▶ _Selected excerpt_:
_ _ _ _
Nevertheless, the evidence is much less compelling regarding whether CIT leads to reductions in fatal use-of-force outcomes in the jurisdictions in which it is implemented. Taking a national view, there is evidence that people with mental illnesses are at significantly greater risk of being killed when they interact with police, despite the proliferation of CIT. This impact is further compounded when race and mental health crisis intersect (as they did in Prude’s case), such that Black people with mental illnesses are at the greatest risk of being killed by police in the United States.

Why are Black people experiencing mental health crises so much more likely to be killed by police officers than others? It is likely that part of the explanation is that police behavior is influenced by the intersection of negative stereotypes related to both mental illness and race. Specifically, negative stereotypes of dangerousness are associated with both mental illness and being Black (in the United States), and expectations of violence may be amplified when the two statuses are combined. In his 2010 book The Protest Psychosis, Jonathan Metzl discussed how stereotypes of danger related to both mental illness and race were so intertwined that they led schizophrenia to become “racialized” in its clinical characterization within the U.S. mental health system.

Police officers are susceptible to the same biases as general community members, but there is evidence that police officers actually endorse negative stereotypes about mental illness at higher rates than the broader community. Further, there is evidence that police officers are significantly more likely to associate Black faces with criminality than White faces. Given that police officers in the United States hold firearms and experience pressure to make split-second decisions regarding whether to use force, the effects of intersecting stereotypes about mental illness and race may be too powerful for targeted training efforts (such as CIT) to override.

As a result, there is now a growing consensus that CIT, though useful, is not sufficient and that additional reforms are needed. In a recently-released report, in collaboration with the advocacy organization Disability Rights New York, I and colleagues from John Jay College recommend that communities begin the process of developing and implementing non-police responses to mental health crises.
_ _ _ _
▶ _Records supplied_:
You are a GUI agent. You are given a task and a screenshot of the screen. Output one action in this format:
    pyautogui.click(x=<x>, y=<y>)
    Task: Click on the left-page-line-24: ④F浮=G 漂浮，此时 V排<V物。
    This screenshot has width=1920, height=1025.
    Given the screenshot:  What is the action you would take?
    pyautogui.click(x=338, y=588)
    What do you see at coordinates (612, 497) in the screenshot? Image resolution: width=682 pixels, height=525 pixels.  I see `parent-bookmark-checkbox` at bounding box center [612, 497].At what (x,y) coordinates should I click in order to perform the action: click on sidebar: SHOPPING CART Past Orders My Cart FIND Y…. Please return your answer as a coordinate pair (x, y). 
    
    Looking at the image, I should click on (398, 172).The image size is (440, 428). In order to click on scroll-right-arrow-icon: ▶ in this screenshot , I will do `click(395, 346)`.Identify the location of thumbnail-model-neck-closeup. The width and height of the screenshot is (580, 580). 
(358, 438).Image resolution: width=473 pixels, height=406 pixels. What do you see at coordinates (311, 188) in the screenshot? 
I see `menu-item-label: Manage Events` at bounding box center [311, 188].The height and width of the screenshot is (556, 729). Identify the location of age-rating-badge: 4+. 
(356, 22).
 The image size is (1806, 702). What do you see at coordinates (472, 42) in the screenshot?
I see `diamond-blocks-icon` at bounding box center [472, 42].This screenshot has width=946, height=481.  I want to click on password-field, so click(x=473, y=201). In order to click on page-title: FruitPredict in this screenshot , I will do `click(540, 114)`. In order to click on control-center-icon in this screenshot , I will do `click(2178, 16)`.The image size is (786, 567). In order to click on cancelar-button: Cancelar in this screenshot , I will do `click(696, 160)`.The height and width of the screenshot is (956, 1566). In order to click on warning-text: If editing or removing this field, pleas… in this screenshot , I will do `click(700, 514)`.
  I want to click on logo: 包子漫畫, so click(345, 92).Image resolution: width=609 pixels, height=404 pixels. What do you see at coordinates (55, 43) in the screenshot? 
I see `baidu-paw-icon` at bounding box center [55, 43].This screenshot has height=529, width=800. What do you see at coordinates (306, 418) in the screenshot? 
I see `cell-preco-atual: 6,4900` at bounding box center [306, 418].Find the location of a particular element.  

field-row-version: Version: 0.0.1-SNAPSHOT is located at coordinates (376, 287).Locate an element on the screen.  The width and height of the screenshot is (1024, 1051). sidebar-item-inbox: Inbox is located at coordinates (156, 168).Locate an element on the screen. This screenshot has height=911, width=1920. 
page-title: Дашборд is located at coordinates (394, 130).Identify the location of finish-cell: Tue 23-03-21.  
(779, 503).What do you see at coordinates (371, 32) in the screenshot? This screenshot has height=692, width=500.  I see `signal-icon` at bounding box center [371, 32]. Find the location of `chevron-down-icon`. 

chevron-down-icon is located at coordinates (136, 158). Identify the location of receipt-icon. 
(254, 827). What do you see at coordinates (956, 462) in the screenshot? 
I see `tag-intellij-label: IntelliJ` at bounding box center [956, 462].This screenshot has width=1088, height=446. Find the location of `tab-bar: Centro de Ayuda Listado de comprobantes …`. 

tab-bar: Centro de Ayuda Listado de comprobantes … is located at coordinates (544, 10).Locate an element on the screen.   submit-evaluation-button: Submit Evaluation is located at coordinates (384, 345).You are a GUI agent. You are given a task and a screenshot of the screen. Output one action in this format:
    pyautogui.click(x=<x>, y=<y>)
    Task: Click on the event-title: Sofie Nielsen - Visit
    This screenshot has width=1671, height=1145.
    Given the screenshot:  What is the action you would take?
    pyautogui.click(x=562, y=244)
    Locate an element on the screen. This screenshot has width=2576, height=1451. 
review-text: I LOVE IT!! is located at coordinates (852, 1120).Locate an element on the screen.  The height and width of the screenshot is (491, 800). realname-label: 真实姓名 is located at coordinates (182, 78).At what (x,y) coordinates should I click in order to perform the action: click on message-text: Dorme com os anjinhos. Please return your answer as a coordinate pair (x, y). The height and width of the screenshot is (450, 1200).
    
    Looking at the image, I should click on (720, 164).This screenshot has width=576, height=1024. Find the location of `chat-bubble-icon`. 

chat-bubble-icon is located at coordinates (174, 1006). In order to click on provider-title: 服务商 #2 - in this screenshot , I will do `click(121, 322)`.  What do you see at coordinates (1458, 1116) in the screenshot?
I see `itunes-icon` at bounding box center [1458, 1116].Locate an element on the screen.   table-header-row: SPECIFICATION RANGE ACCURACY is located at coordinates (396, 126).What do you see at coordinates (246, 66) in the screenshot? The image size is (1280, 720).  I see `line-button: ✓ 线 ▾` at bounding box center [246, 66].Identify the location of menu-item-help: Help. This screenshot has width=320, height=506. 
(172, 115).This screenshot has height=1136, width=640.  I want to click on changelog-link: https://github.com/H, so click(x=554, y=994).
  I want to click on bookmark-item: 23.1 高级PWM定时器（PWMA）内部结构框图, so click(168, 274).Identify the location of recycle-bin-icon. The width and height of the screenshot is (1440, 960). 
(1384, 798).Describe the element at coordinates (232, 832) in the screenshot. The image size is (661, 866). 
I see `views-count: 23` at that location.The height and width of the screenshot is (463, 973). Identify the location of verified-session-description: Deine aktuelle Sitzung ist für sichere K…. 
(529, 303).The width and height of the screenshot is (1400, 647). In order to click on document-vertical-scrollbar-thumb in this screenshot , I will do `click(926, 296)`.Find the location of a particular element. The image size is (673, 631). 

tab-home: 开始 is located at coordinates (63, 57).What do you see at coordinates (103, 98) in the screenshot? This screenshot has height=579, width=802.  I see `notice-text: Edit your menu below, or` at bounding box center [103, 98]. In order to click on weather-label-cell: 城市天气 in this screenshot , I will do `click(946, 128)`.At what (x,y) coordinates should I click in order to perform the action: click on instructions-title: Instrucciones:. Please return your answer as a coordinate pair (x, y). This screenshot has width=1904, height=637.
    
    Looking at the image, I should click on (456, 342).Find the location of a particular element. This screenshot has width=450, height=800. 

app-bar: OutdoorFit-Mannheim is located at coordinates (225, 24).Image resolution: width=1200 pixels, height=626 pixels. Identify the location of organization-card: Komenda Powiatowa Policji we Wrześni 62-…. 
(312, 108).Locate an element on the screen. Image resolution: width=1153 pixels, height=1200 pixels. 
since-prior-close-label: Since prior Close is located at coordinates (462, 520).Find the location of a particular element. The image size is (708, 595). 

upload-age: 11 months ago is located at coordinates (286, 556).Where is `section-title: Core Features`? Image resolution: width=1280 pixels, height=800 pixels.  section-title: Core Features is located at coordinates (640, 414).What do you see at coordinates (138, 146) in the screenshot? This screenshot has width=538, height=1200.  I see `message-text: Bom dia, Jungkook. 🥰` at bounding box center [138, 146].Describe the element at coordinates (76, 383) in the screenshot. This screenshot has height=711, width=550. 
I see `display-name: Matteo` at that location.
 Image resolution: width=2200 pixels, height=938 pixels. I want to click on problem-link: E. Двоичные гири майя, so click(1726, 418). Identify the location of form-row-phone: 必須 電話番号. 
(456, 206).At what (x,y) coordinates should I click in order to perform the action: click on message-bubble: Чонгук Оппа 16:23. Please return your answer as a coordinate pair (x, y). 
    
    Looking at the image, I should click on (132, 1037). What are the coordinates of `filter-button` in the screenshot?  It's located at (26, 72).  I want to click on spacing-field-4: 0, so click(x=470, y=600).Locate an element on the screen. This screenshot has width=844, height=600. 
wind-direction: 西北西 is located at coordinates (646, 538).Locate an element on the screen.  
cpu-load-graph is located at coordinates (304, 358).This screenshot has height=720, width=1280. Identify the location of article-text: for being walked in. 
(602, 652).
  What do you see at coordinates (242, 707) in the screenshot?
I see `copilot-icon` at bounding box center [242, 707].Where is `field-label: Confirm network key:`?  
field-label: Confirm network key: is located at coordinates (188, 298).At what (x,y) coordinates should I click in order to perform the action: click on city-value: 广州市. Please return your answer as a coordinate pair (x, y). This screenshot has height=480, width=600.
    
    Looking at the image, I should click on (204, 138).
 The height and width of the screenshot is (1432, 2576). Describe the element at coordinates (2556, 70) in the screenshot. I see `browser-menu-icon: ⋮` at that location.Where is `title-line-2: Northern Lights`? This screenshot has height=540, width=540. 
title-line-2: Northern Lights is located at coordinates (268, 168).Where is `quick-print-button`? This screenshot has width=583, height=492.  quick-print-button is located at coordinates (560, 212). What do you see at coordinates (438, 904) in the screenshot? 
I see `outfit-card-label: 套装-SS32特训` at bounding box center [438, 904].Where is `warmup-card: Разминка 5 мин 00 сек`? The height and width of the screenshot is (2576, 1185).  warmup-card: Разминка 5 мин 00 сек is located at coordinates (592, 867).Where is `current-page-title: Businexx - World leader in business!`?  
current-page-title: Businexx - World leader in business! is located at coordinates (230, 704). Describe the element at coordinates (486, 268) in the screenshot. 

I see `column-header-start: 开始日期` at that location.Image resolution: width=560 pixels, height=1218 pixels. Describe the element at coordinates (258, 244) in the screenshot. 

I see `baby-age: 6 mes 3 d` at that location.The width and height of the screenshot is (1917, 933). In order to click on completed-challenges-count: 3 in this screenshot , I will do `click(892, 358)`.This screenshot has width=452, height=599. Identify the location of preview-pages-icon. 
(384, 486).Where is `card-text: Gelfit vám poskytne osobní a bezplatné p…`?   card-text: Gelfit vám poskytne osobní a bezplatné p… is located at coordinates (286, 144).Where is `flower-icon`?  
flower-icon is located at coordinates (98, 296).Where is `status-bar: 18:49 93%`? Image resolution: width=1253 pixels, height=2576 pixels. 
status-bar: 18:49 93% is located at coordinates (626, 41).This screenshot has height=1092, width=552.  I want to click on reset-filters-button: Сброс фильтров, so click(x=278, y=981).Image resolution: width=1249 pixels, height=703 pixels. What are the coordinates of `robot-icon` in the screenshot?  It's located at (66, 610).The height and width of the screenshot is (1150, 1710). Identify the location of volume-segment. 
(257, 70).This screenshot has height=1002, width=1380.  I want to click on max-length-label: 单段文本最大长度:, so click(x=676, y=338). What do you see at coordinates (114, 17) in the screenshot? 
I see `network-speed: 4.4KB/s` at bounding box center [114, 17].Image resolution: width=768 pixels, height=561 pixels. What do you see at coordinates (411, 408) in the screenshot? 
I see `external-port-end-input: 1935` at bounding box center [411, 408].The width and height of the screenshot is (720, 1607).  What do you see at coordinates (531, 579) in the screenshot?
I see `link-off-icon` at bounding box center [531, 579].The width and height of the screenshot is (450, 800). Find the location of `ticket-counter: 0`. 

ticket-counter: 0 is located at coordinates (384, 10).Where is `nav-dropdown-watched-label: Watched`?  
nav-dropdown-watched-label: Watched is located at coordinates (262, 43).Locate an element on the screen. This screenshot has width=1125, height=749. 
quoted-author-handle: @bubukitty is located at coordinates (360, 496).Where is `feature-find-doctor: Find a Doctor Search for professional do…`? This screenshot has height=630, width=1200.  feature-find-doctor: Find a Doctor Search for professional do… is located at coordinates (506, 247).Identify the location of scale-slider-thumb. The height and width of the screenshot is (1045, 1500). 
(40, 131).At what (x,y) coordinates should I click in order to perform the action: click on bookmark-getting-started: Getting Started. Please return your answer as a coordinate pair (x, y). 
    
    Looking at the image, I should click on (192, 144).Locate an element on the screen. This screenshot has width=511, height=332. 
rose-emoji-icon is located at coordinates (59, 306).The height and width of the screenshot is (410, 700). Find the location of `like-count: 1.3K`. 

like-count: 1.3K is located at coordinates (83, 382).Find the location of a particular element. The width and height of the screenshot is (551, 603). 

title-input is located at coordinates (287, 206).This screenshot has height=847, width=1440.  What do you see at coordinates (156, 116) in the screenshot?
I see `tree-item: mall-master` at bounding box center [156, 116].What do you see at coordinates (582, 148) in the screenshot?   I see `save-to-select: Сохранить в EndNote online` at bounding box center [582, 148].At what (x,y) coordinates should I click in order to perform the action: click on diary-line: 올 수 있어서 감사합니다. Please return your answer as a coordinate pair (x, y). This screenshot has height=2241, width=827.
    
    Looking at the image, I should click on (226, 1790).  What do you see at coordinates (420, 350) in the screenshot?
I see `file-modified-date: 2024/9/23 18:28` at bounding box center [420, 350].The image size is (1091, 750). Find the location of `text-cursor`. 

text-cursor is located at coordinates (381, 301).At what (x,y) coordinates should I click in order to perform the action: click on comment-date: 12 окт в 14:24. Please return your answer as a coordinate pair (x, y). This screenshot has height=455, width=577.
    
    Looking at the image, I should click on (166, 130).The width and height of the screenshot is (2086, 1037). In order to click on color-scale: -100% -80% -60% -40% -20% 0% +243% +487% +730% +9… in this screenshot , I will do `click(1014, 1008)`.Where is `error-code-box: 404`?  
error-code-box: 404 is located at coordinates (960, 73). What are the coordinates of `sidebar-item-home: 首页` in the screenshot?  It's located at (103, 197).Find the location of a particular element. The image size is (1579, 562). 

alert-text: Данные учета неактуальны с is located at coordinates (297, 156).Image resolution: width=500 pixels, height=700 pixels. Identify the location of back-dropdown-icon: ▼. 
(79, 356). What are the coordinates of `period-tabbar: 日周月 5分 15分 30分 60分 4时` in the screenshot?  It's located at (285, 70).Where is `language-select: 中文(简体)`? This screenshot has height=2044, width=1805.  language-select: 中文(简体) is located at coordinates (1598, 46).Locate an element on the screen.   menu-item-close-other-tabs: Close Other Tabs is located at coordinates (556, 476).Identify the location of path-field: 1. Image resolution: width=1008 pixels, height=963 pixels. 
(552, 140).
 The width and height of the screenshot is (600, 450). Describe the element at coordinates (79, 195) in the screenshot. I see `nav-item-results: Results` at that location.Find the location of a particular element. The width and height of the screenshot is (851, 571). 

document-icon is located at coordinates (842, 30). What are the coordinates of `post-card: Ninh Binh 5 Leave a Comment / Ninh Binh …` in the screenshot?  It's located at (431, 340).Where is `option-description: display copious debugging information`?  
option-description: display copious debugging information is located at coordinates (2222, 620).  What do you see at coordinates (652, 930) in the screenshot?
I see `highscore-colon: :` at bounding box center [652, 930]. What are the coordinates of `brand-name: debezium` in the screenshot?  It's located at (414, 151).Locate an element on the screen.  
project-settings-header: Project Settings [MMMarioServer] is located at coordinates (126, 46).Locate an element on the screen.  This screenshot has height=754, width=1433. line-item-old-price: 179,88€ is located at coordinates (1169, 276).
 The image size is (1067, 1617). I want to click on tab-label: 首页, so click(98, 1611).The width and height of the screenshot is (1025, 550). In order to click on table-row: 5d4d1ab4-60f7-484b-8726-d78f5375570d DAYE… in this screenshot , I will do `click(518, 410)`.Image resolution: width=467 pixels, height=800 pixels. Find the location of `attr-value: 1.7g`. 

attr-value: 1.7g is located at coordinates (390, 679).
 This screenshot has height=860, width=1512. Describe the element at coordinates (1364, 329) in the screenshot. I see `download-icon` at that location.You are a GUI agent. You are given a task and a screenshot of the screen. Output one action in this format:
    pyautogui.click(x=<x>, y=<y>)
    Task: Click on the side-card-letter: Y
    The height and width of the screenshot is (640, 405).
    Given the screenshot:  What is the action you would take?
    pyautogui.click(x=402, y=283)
_ _ _ _
▶ _Apply what you read_:
[1] Could you write out the text on police and mental health crises again, starting with "Why are Black" and going on through "mental health system.", with "negative stereotypes" changed to "harmful stereotypes"?
[2] Can you extend the text on police and mental health crises past its final sentence?

▶ _Answers to each task_:
[1]
Why are Black people experiencing mental health crises so much more likely to be killed by police officers than others? It is likely that part of the explanation is that police behavior is influenced by the intersection of harmful stereotypes related to both mental illness and race. Specifically, harmful stereotypes of dangerousness are associated with both mental illness and being Black (in the United States), and expectations of violence may be amplified when the two statuses are combined. In his 2010 book The Protest Psychosis, Jonathan Metzl discussed how stereotypes of danger related to both mental illness and race were so intertwined that they led schizophrenia to become “racialized” in its clinical characterization within the U.S. mental health system.

[2]
We further argue that reform efforts must take steps to ensure that well-intentioned alternative response models do not become coercive or punitive (a position advocated in two recent panels convened by the Institute for the Development of the Human Arts), but rather facilitate access to services consistent with the preferences of the person in crisis. While how exactly these alternatives will look can be determined by local communities, an example of a successful alternative model is the Crisis Assistance Helping Out On The Streets (or CAHOOTS) model, which has been used in Eugene, Oregon, for over 31 years. This model uses a coordinated dispatch approach to send a team consisting of a mental health professional and a “medic” (nurse or paramedic) to respond to mental health crises. Although police may be called for “backup” in instances where the CAHOOTS team believes it is needed, data indicate that police backup is requested in fewer than 1 percent of calls.

It should be noted that Eugene, Oregon, has very few Black residents (only 1 percent of the population), so it remains to be seen if the CAHOOTS approach leads to similar success in eliminating calls for police involvement if implemented in more diverse jurisdictions. Indeed, mental health workers may be prone to the same racial stereotypes as police officers, which may influence their decision-making. Jurisdictions that implement alternative models need to pay extra attention to the role that racial stereotypes can play in making the decision to include police in the crisis response process.

There is now a growing consensus that reform is needed. My colleagues and I urge Americans to seize this moment to reduce the incidence of deadly consequences when crisis response, race, and mental illness intersect.